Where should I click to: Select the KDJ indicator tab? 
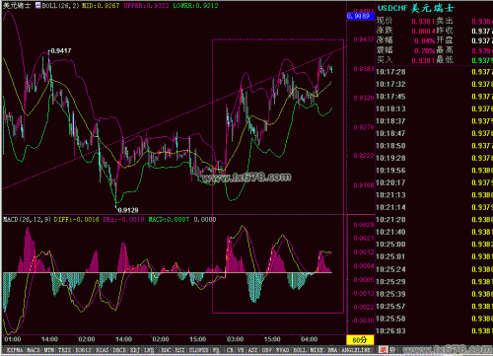tap(135, 350)
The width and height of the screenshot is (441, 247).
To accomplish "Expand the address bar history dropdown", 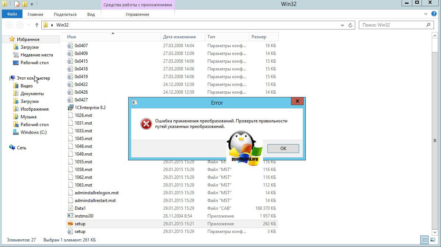I will click(342, 25).
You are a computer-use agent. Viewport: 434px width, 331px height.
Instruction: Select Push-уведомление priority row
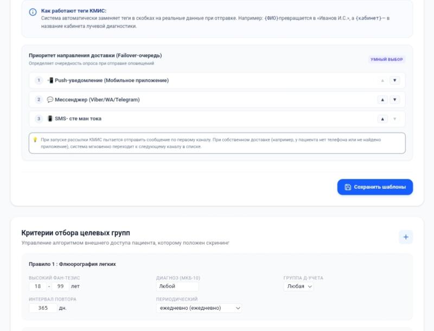pos(217,80)
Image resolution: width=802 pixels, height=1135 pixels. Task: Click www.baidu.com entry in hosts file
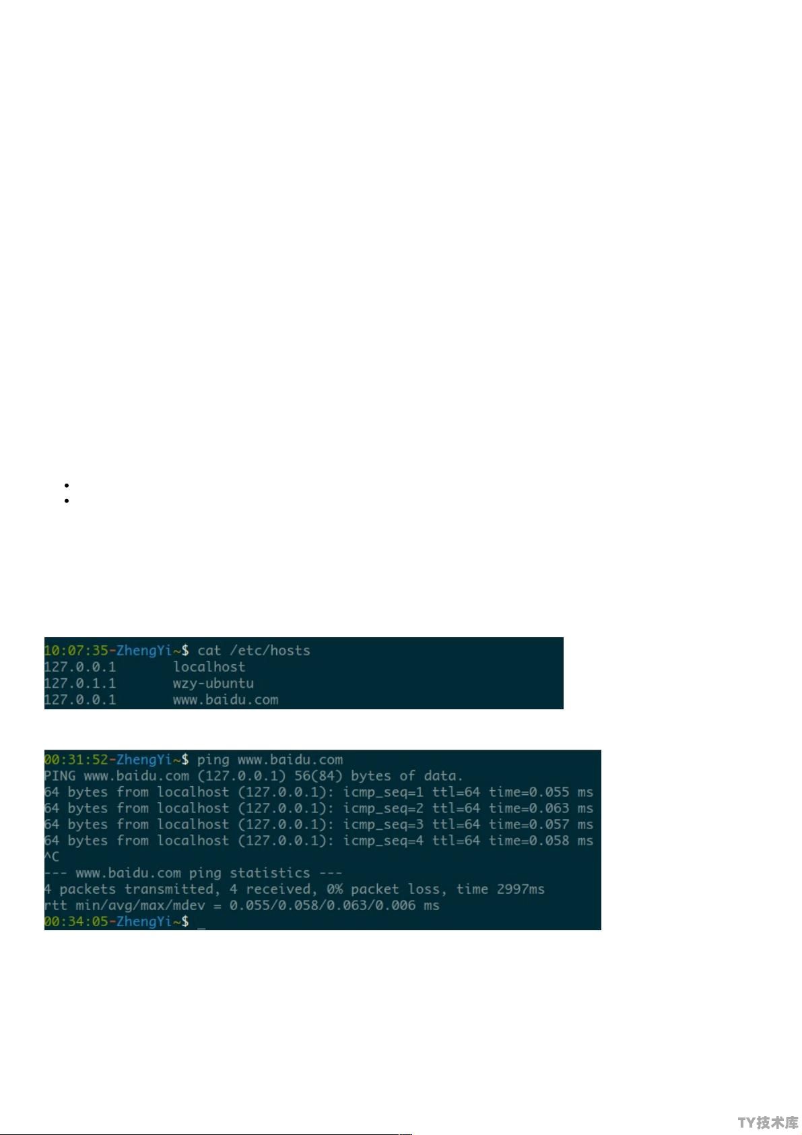[x=226, y=700]
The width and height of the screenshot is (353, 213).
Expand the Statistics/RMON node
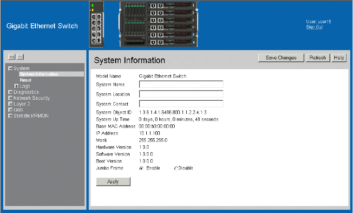pos(10,116)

....................

Can you give the lines from the one containing "The width and height of the screenshot is (353, 213)." through the last line of the material, both included, as a JSON list of strings with one string per line, skipping blank lines and leaving the pictures out?

[
  "The width and height of the screenshot is (353, 213).",
  "Expand the Statistics/RMON node",
  "pos(10,116)"
]